◆ DATA SHOWN:
_ _ _ _ _ _ _

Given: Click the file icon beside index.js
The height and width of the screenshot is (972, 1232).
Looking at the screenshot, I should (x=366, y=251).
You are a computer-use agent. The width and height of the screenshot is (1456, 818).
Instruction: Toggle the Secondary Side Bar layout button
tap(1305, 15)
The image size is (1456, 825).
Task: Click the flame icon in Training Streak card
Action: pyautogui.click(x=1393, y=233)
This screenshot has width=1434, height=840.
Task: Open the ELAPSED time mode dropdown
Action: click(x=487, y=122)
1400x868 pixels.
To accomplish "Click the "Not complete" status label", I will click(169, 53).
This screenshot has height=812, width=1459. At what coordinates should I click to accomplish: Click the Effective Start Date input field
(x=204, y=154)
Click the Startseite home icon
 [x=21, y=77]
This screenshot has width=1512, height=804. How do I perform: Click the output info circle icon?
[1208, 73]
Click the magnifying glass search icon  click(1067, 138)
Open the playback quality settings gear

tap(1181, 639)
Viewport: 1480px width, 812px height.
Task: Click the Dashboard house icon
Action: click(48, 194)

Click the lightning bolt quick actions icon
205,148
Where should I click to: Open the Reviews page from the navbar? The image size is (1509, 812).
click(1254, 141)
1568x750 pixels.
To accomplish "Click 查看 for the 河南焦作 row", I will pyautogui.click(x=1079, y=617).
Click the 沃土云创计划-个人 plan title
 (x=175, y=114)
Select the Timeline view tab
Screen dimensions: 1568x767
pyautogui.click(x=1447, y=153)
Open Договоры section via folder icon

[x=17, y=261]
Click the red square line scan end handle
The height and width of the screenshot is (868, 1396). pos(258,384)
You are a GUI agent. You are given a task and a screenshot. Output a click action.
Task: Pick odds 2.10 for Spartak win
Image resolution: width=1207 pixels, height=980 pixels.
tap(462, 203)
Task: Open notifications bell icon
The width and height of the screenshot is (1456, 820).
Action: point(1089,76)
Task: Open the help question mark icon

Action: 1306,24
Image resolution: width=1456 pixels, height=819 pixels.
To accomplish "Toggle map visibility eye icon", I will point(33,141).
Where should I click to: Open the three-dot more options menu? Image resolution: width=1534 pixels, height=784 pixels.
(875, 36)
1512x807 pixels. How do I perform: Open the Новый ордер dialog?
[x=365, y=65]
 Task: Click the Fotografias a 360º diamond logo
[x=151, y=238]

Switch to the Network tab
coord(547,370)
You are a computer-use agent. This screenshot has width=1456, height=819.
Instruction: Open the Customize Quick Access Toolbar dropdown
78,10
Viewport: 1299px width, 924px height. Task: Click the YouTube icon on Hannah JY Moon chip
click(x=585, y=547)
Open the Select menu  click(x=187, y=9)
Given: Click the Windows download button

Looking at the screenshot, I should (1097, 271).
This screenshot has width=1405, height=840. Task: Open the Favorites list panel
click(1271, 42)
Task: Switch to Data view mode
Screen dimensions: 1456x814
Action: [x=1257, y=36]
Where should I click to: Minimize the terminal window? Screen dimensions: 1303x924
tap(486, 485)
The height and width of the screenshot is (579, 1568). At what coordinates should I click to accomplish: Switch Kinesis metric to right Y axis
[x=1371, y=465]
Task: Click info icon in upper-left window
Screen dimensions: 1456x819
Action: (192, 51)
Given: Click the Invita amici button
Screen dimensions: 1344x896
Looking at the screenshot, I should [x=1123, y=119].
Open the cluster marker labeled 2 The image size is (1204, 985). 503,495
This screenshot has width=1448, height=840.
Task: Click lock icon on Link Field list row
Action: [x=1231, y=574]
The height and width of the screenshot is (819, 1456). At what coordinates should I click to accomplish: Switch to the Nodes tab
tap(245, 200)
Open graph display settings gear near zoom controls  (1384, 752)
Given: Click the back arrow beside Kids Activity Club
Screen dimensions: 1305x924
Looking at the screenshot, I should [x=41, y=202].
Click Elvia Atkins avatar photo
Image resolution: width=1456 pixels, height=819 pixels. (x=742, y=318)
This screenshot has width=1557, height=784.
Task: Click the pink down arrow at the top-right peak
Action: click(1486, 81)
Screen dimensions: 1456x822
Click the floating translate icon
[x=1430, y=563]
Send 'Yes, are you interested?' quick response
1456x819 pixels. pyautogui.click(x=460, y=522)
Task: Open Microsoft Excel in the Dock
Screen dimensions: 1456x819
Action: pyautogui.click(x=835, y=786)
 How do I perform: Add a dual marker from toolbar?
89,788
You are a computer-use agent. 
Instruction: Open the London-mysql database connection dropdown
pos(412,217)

_ _ _ _ _ _ _

Out of the data above, give again only the lines starting at the one holding "Task: Click the Fotografias" and ending at the one holding "Task: Switch to Data view mode", unchanged.

◆ REPLY TO THE TASK:
 Task: Click the Fotografias a 360º diamond logo
[x=151, y=238]

Switch to the Network tab
coord(547,370)
You are a computer-use agent. This screenshot has width=1456, height=819.
Instruction: Open the Customize Quick Access Toolbar dropdown
78,10
Viewport: 1299px width, 924px height. Task: Click the YouTube icon on Hannah JY Moon chip
click(x=585, y=547)
Open the Select menu  click(x=187, y=9)
Given: Click the Windows download button

Looking at the screenshot, I should (1097, 271).
This screenshot has width=1405, height=840. Task: Open the Favorites list panel
click(1271, 42)
Task: Switch to Data view mode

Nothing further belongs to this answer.